11. 9. 2022
Text: Römerbrief 14, 19 (Lehrtext zum 15. 9. 2022)
Paulus schreibt: Lasst uns dem nachstreben, was zum Frieden dient und zur Erbauung untereinander.
Gedanken zum Text:
Ach, Paulus, du hast ja so recht! Erinnere uns nur, worauf es wirklich ankommt, gerade dann, wenn das Leben seine raue Seite zeigt. Da liegt uns nämlich das Beharren, das Recht haben wollen, die Schuldzuweisung und der Verriss viel näher als die Sorge um den Frieden oder gar um die „Erbauung untereinander“, wie es wohlklingend altertümlich in der Lutherübersetzung heißt. Das ist unsere menschliche Natur.
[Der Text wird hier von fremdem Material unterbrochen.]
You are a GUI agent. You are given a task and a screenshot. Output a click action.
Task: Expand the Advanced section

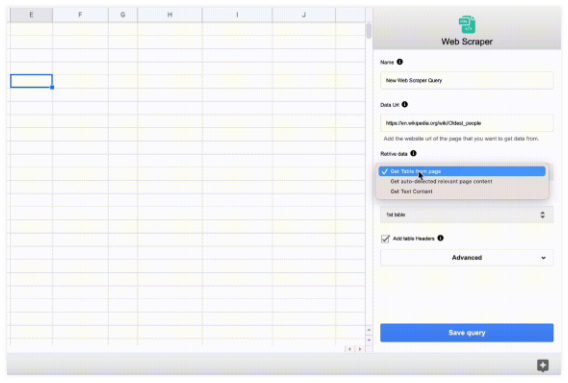(467, 258)
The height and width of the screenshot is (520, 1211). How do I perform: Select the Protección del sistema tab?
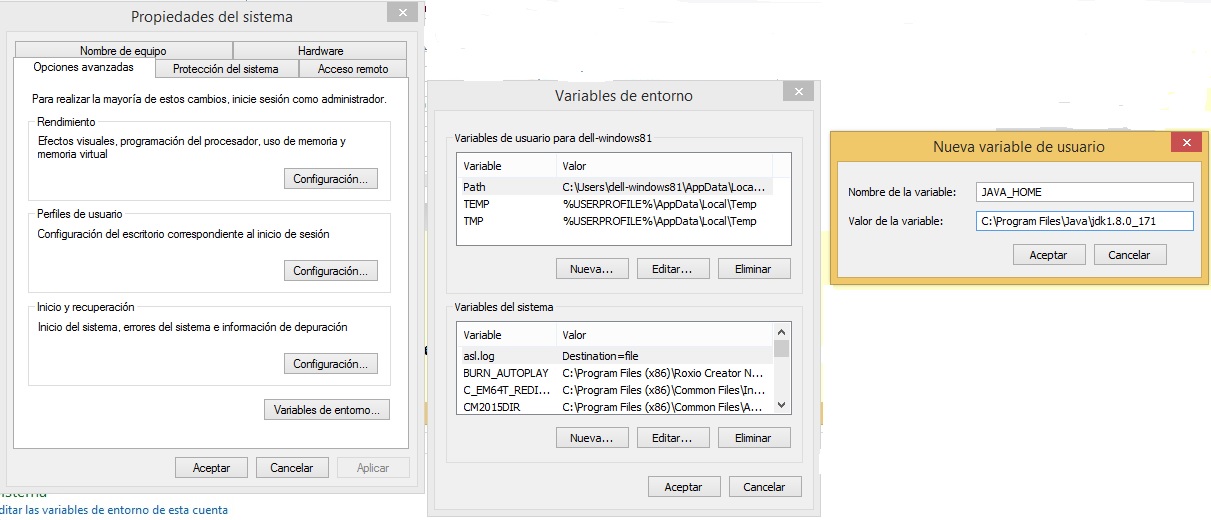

Das war zu deiner Zeit auch nicht anders, auch in den christlichen Gemeinden, selbst in der Welthauptstadt Rom, stimmt´s, Paulus? Damals ging´s ums Essen. Was darf der gute Christ essen und was nicht. Muss er die Speisegebote der Thora einhalten, darf er das Fleisch von Opfertieren für andere Götter, das preiswert zu haben war, zu sich nehmen? Diese „Probleme“ möchten wir haben, denken bestimmt nicht wenige Menschen heute in den Kirchen und Gemeinden. Aber halt! Kennen wir diese Diskussionen nicht auch? Sicher, die Thora – Speisegebote wieder zu beachten ist für die meisten Christen kein Thema. Aber ob nun Ernährung mit oder ohne Fleisch, alles unbedingt Bio oder Hauptsache, es schmeckt – das gerät immer öfter zur grundsätzlichen, scheinbar heilsentscheidenden Bekenntnisfrage. Danke, Paulus, dass du die römischen Christen zu deiner Zeit und auch uns heute vor diesem gefährlichen Irrtum bewahren möchtest, indem du sie und uns erinnerst: Was wir essen, ist eben nicht heilsentscheidend und wird auch immer so verschieden sein, wie wir geprägt sind und was für Ernährungsmöglichkeiten wir haben. Die Vielfalt unserer Ansichten – längst nicht nur in diesem Punkt – ist immer eine Herausforderung für das Zusammenleben, wie wir gerade auch in der gegenwärtigen Krise deutlich spüren, in der bei ziemlich vielen Menschen die Nerven blank zu liegen scheinen. Dem nachzustreben, was zum Frieden dient, heißt da ganz konkret sich an einen Tisch zu setzen, einander zuzuhören und zu sagen, was zu sagen ist: Stärkende Worte, Mut machende Ideen, hoffnungsvolle Gedanken, oder auch ein sanfter Trost – gespeist aus einem tiefen Gottvertrauen kommen – kurz: alles, was der Erbauung untereinander dient.
Gedanken zum Bild:
Brücken verbinden Orte und Menschen, lassen sie auf direktem Weg zueinander kommen, überwinden Hindernisse ohne mühsame Umwege – kurz: Sie sind eine sehr praktische Erfindung, die das Leben erheblich erleichtern. Mehr noch: Eine Brücke ist auch ein sehr starkes, sofort verständliches Symbol. „Brücken“ im übertragenen Sinn sind für das Zusammenleben unerlässlich. Denn oft genug sind wir auf sie angewiesen, wenn wir die Menschen verstehen wollen, mit denen wir den Lebensraum und die Lebenszeit teilen. Das beginnt bereits bei unseren Familien und Verwandten und erst recht bei Bekannten oder Unbekannten. Menschen, die als „Brückenbauer“ wirken, braucht es gerade in unserer Gegenwart so sehr wie lange nicht mehr, denn so viele igeln sich inzwischen am „Ufer“ der eigenen Meinung, der eigenen Weltsicht und der eigenen Sorgen ein, bis die Verbindung zu den „anderen Ansichten“ ganz abzureißen droht. Natürlich haben es die „Brückenbauer“ nicht immer leicht. Einerseits werden sie sehr geschätzt von denen, die bereit sind, die Brücke von sich aus auch zu betreten. Bei den anderen müssen sie sich mitunter Belehrungen, Spott und Hohn gefallen lassen. Denn was nützt die schönste Brücke, wenn sie nicht betreten wird oder jeder nur an „seinem Ufer“ verharrt – und darauf wartet, dass der andere da drüben den ersten Schritt macht? Klar, es braucht etwas Überwindung und Mut für den ersten Schritt aufeinander zu und es kann auch sein, dass sich der Jubel auf „der anderen Seite“ in Grenzen hält. Aber dass es Brücken für ein gelingendes Zusammenleben nicht nur in den Gemeinden braucht, steht außer Frage. Diese zu bauen und zu erhalten ist unsere Aufgabe als Kirchen und Christen.